Arnold seems to have forgotten that people can get used to anything, and easily become used to encroaching government power. Moreover, governments are genetically predisposed to seek greater power; it is their natural function. As President Reagan warned, "Freedom is never more than one generation away from extinction."

Arnold's specific recommendation, that of a public school system, is particularly apropos. Arnold desires for such a system to be a means for instilling culture; in practice, we find that government-run schooling is usually a means for indoctrination. Truly good culture is typically suppressed, as free-thinkers are not what governments want for citizens. Even when governments are not being malicious, culture and the arts are usually the first subjects to get the ax when budgets are tight.

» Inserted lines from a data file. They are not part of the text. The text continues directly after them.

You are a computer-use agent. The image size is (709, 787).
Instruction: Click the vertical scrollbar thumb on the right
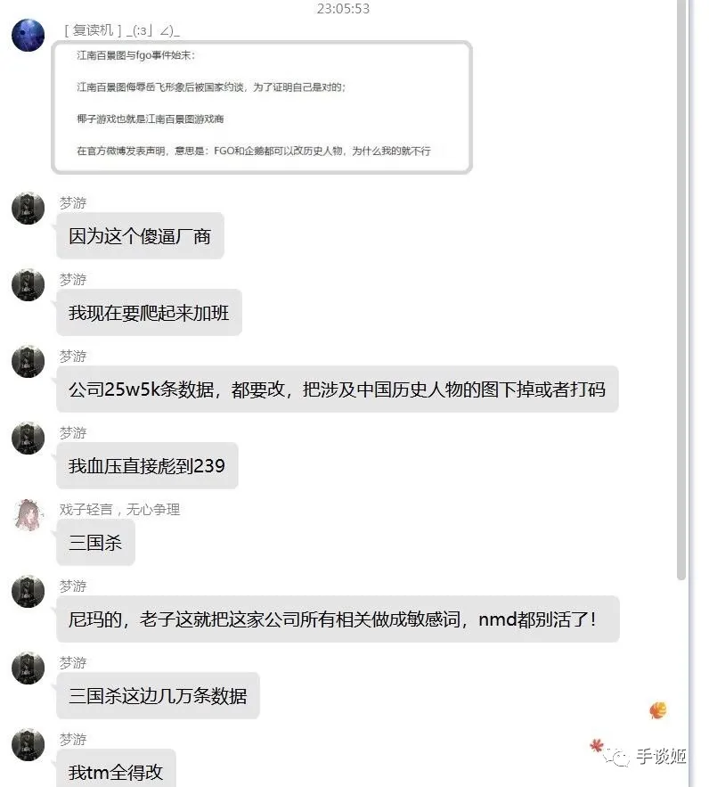click(680, 290)
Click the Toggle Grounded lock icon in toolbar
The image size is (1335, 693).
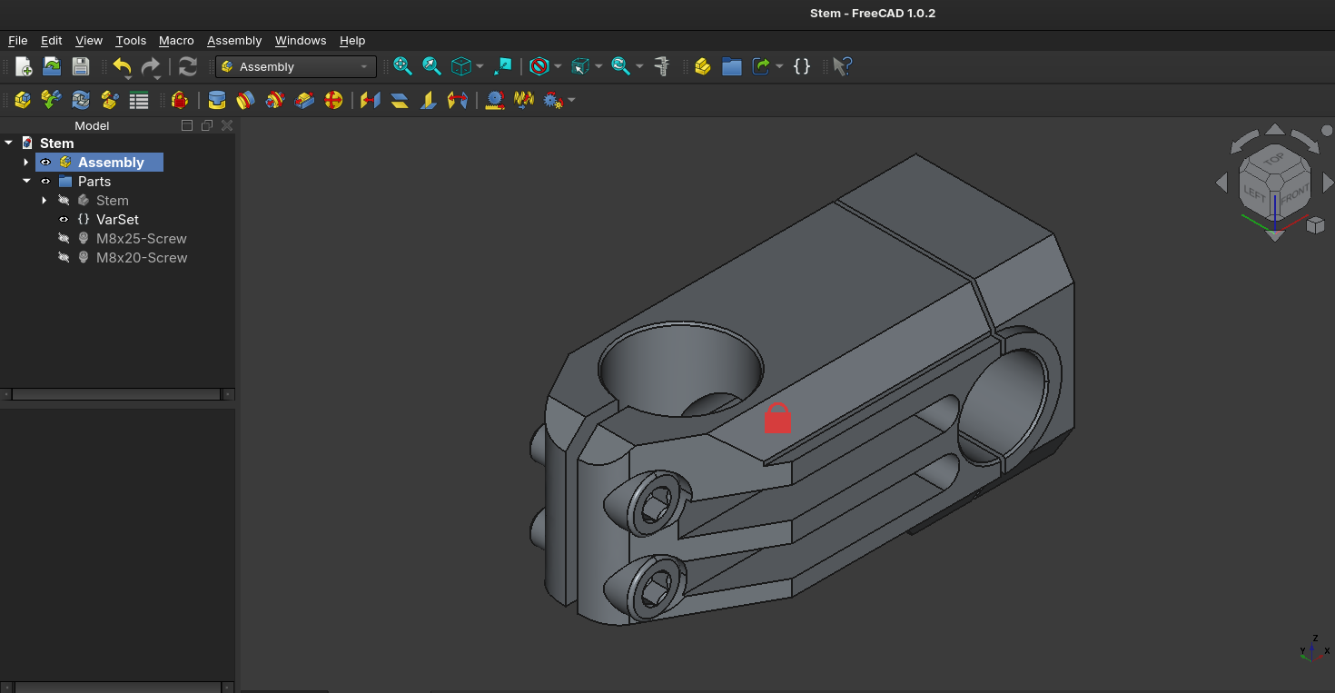pyautogui.click(x=180, y=100)
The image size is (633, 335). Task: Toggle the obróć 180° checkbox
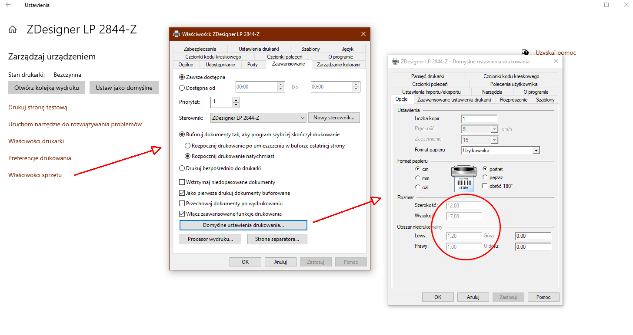click(x=486, y=186)
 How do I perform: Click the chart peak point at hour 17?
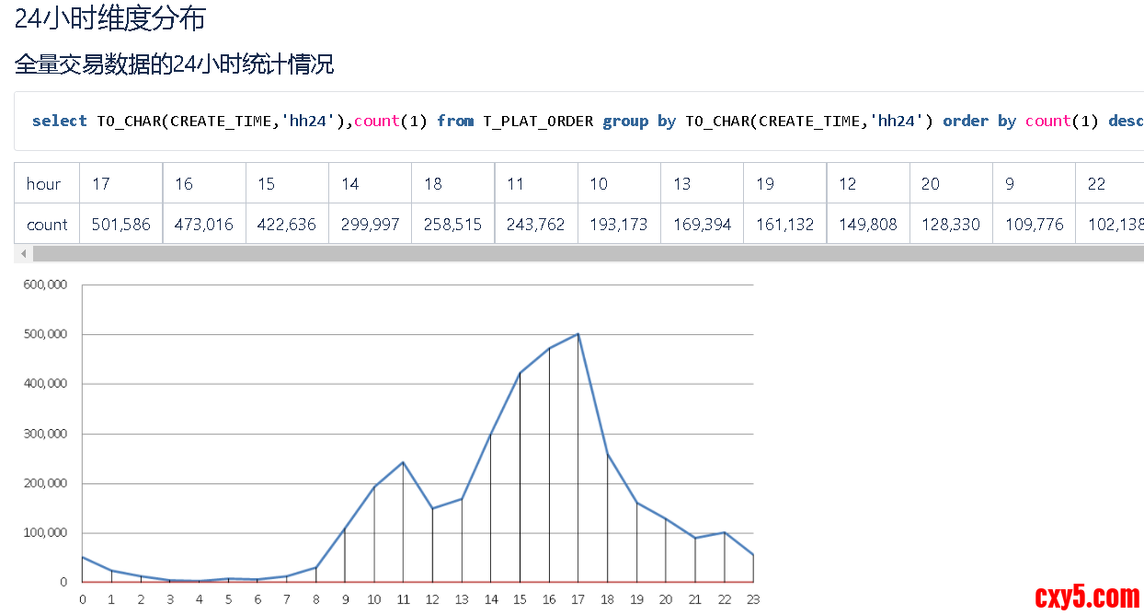point(578,334)
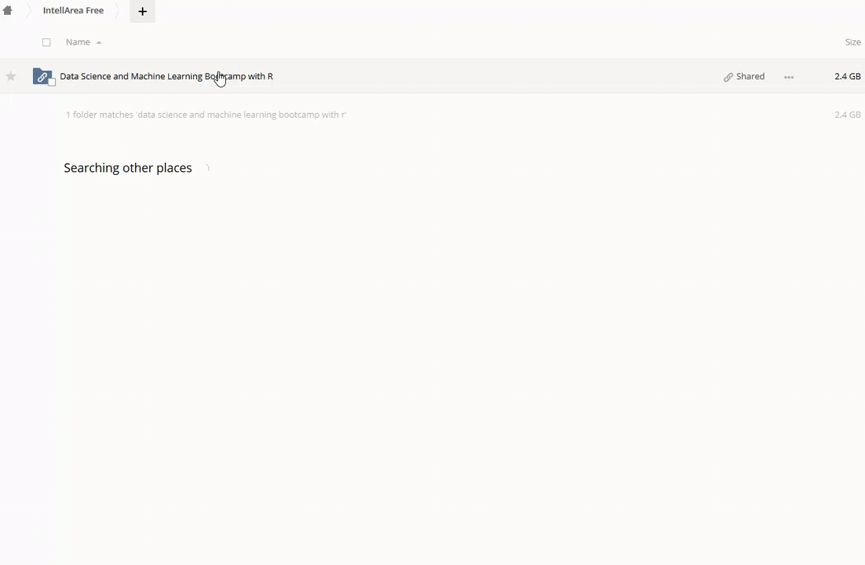Open the three-dot more actions menu
The height and width of the screenshot is (565, 865).
(789, 77)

Far more important that good public citizens know how to work their calculators right. (This is aside from the indisputable truth that public schools, taken as a class, do a poor job of teaching their students anything, never mind high culture.)

Arnold was certainly correct to worry about the decline of the national culture. He was also correct that government power, when used judiciously, can serve to preserve and nurture culture. But he profoundly underestimated the degree to which, as his contemporary Lord Acton noted, "Power tends to corrupt." Were he indeed concerned with preserving liberty, Arnold may well have been more hesitant to recommend goverment expansion if he had more exposure to the "practical" realm.

Human nature cannot be boiled down to nice abstractions. People are messy. Theoreticians forget this at society's peril.